What you will do: Please reproduce the rows below word for word, leaving out the pictures.
---------- Source data ----------
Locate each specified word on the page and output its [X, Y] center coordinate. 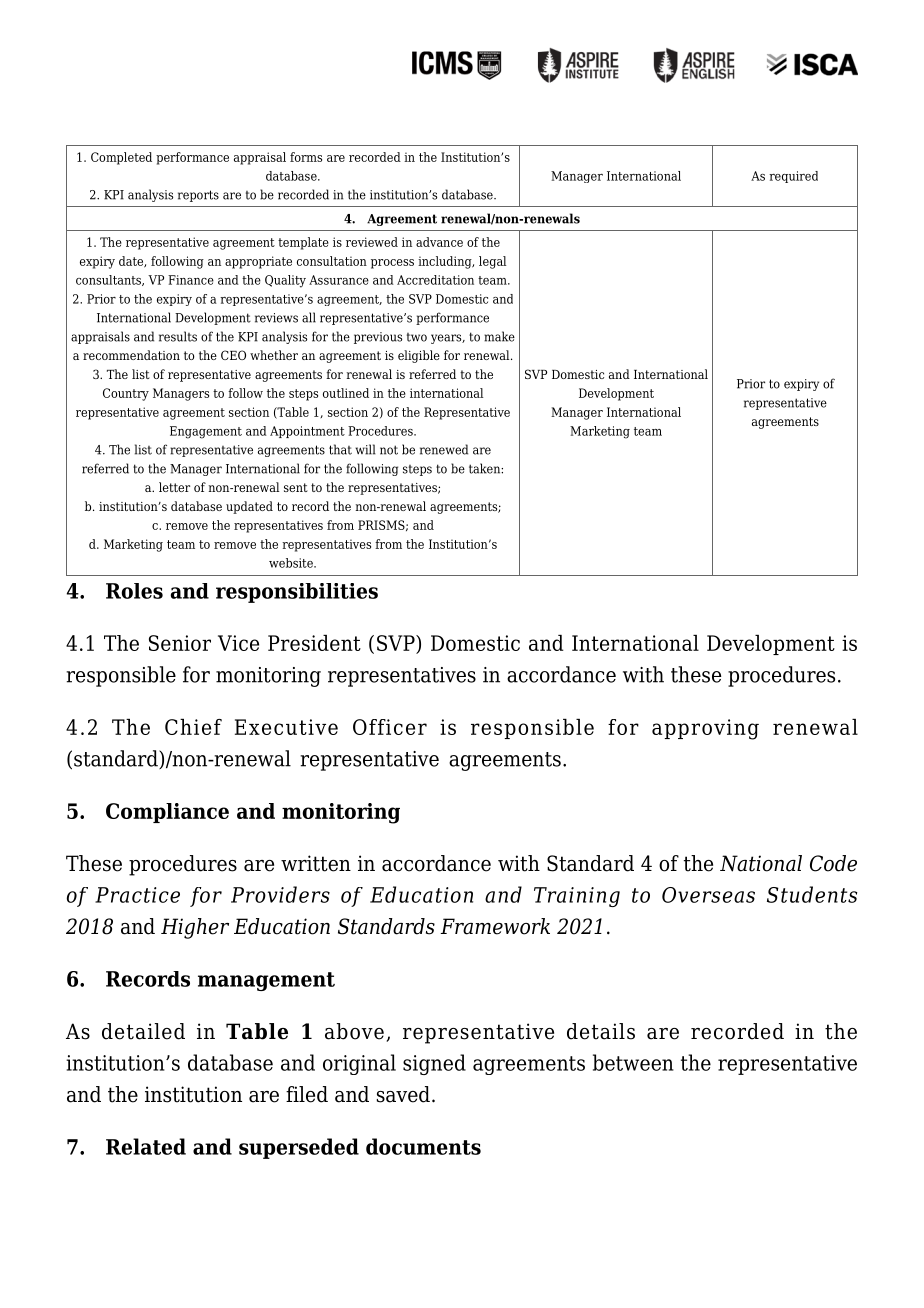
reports [198, 196]
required [793, 177]
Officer [390, 727]
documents [423, 1146]
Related [146, 1146]
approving [705, 729]
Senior [180, 643]
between [633, 1062]
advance [439, 242]
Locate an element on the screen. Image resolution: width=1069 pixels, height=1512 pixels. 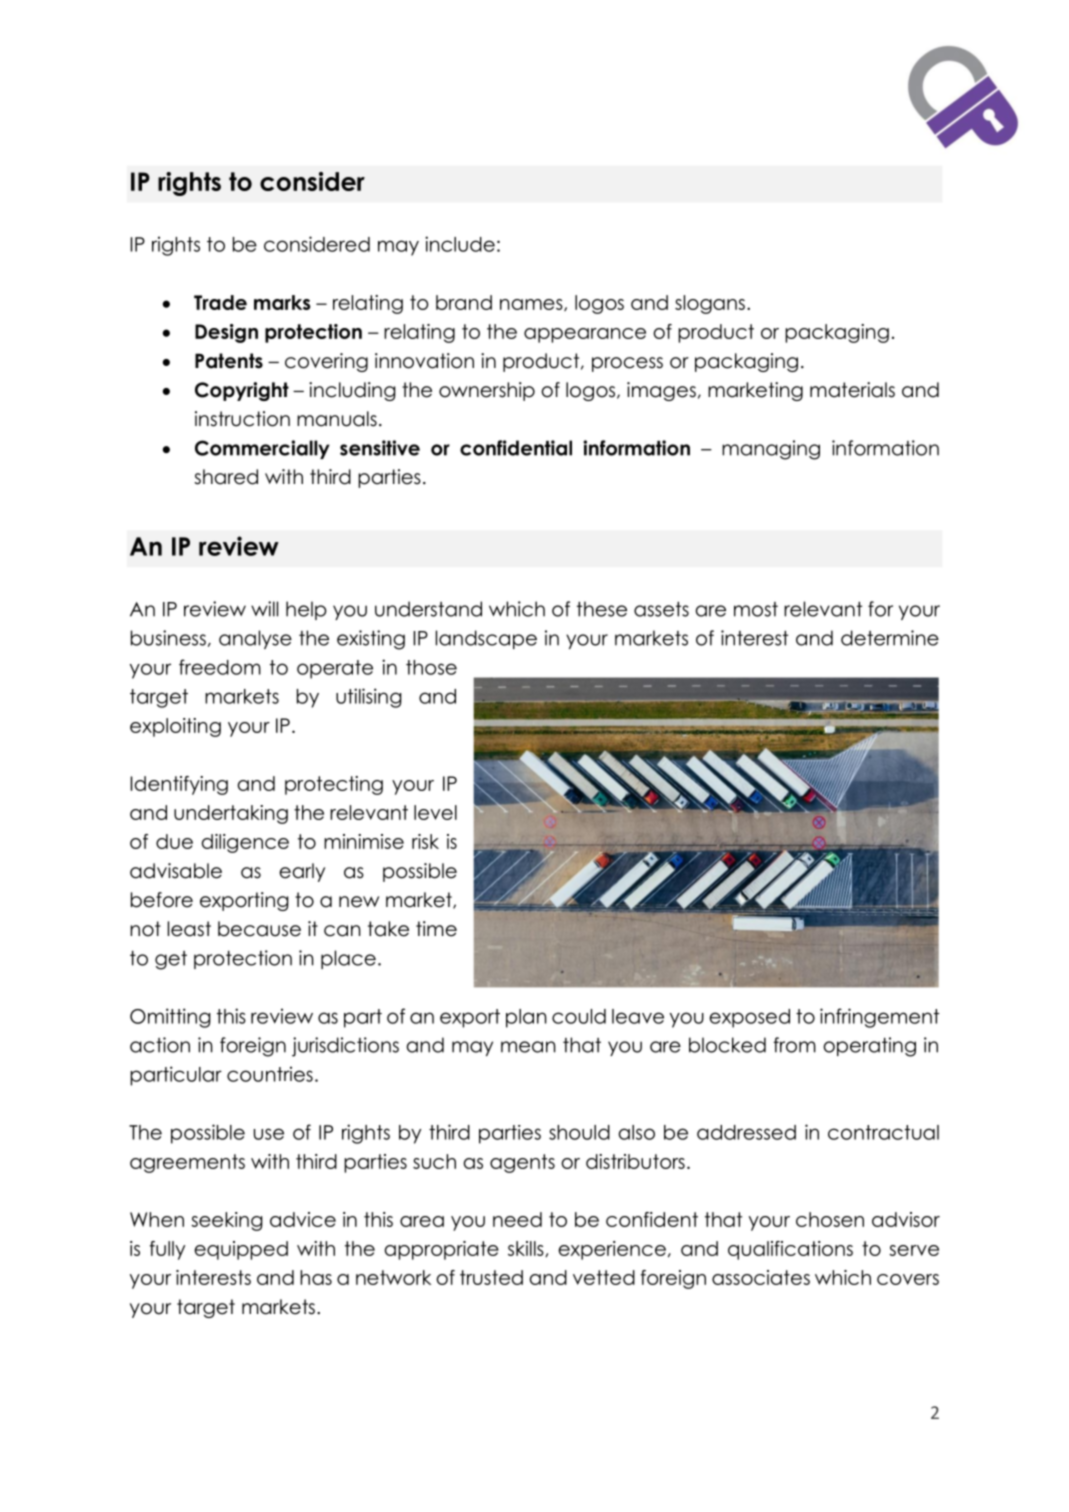
Omitting is located at coordinates (170, 1018).
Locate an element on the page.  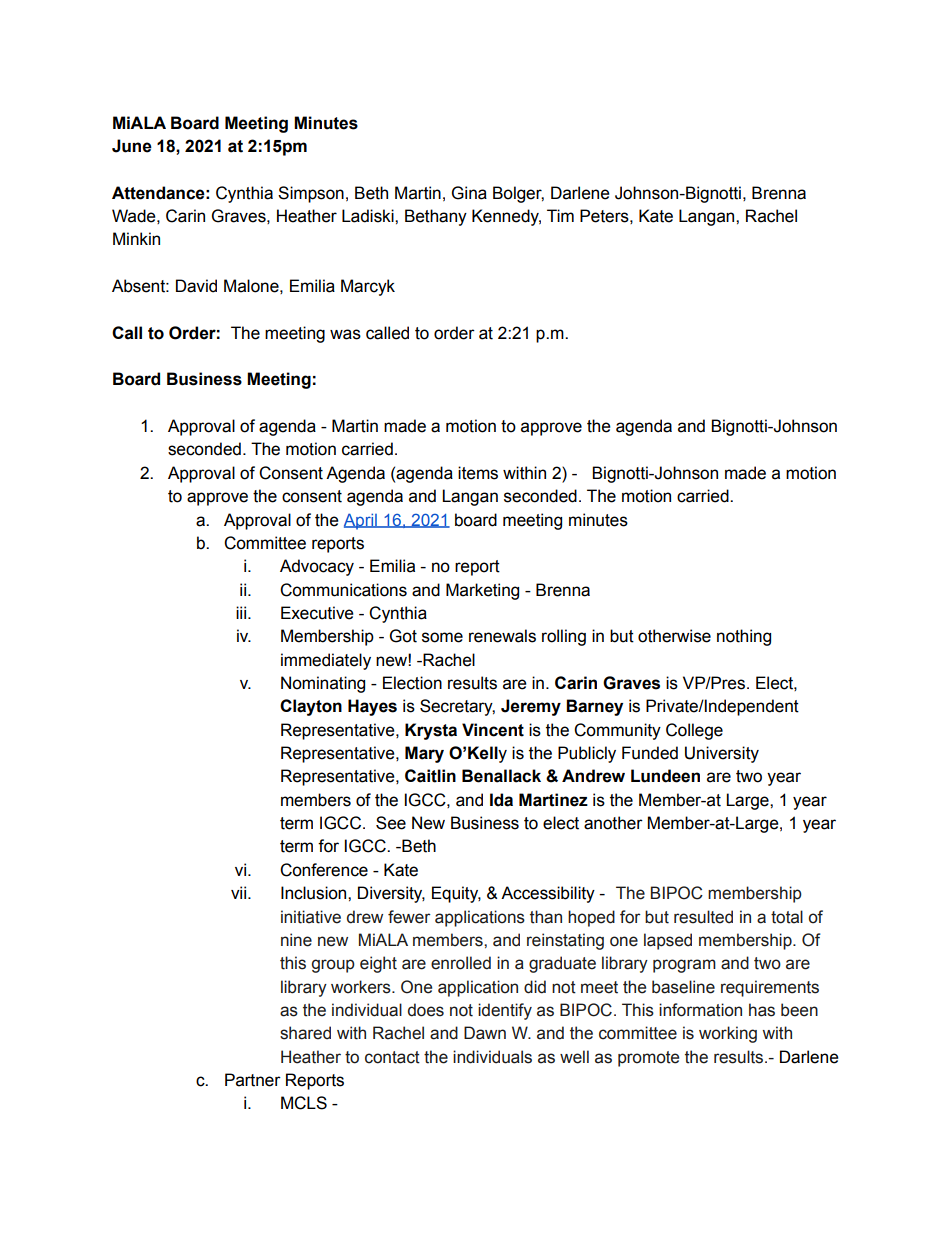
nothing is located at coordinates (744, 637).
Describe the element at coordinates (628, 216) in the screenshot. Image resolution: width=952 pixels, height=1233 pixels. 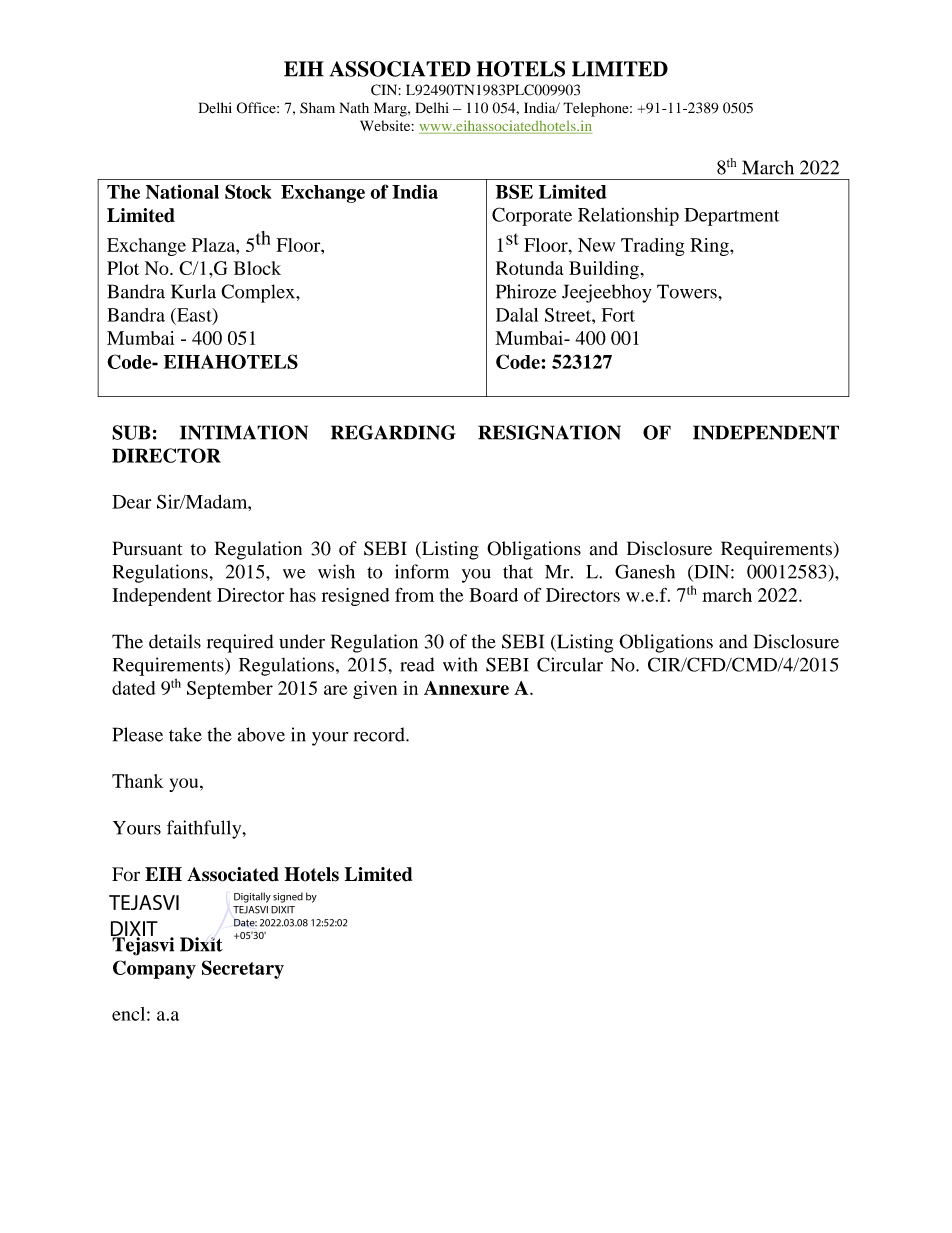
I see `Relationship` at that location.
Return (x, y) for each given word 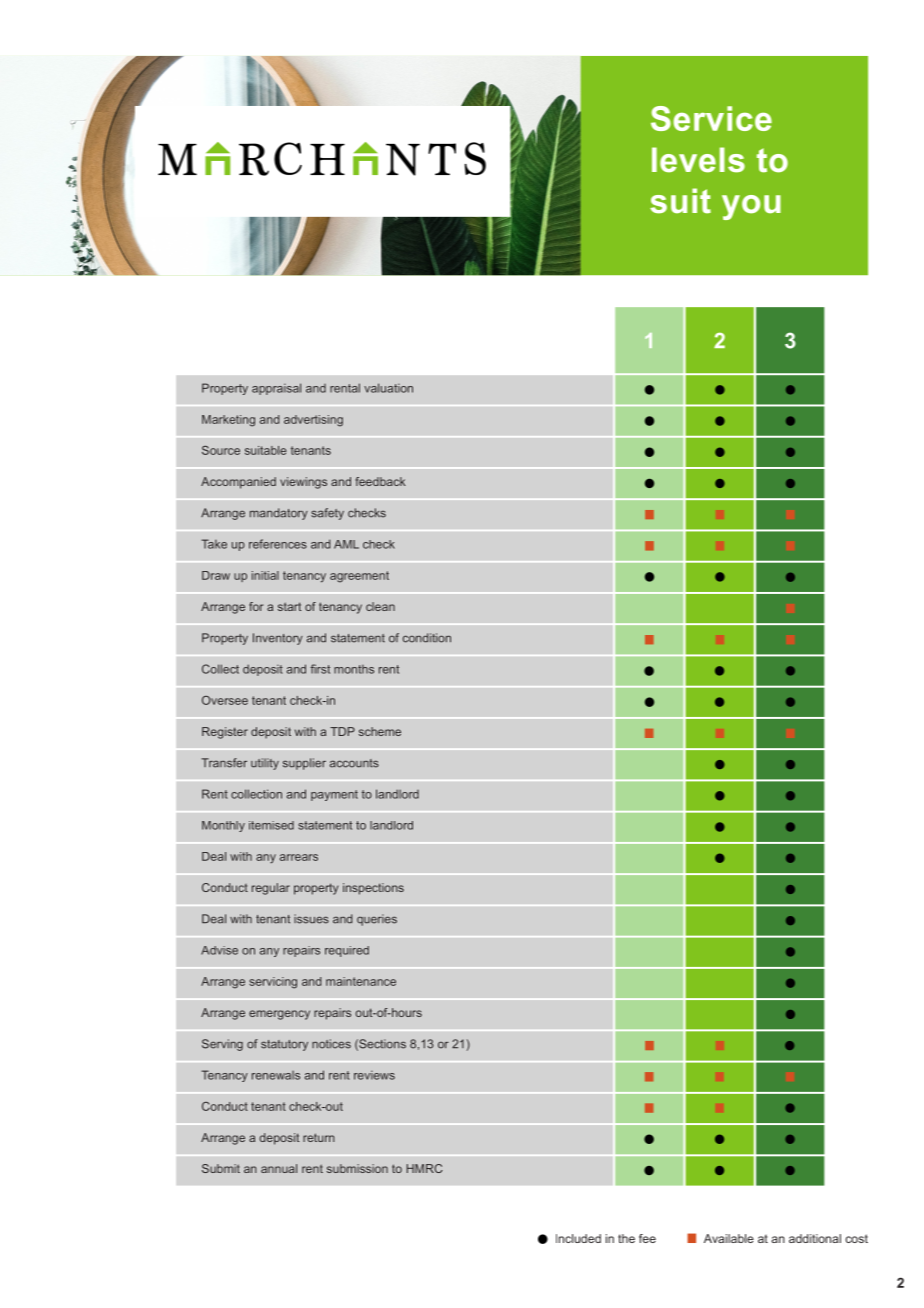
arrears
----------
Solution to this exercise:
Locate each specified word on the page and output its [X, Y] center coordinate. 
reports [198, 196]
required [793, 177]
Officer [390, 727]
documents [423, 1146]
Related [146, 1146]
approving [705, 729]
Senior [180, 643]
between [633, 1062]
advance [439, 242]
Locate an element on the screen. Image resolution: width=1069 pixels, height=1512 pixels. 
Omitting is located at coordinates (170, 1018).
Locate an element on the page.  
nothing is located at coordinates (744, 637).
Describe the element at coordinates (628, 216) in the screenshot. Image resolution: width=952 pixels, height=1233 pixels. 
I see `Relationship` at that location.
Return (x, y) for each given word 
arrears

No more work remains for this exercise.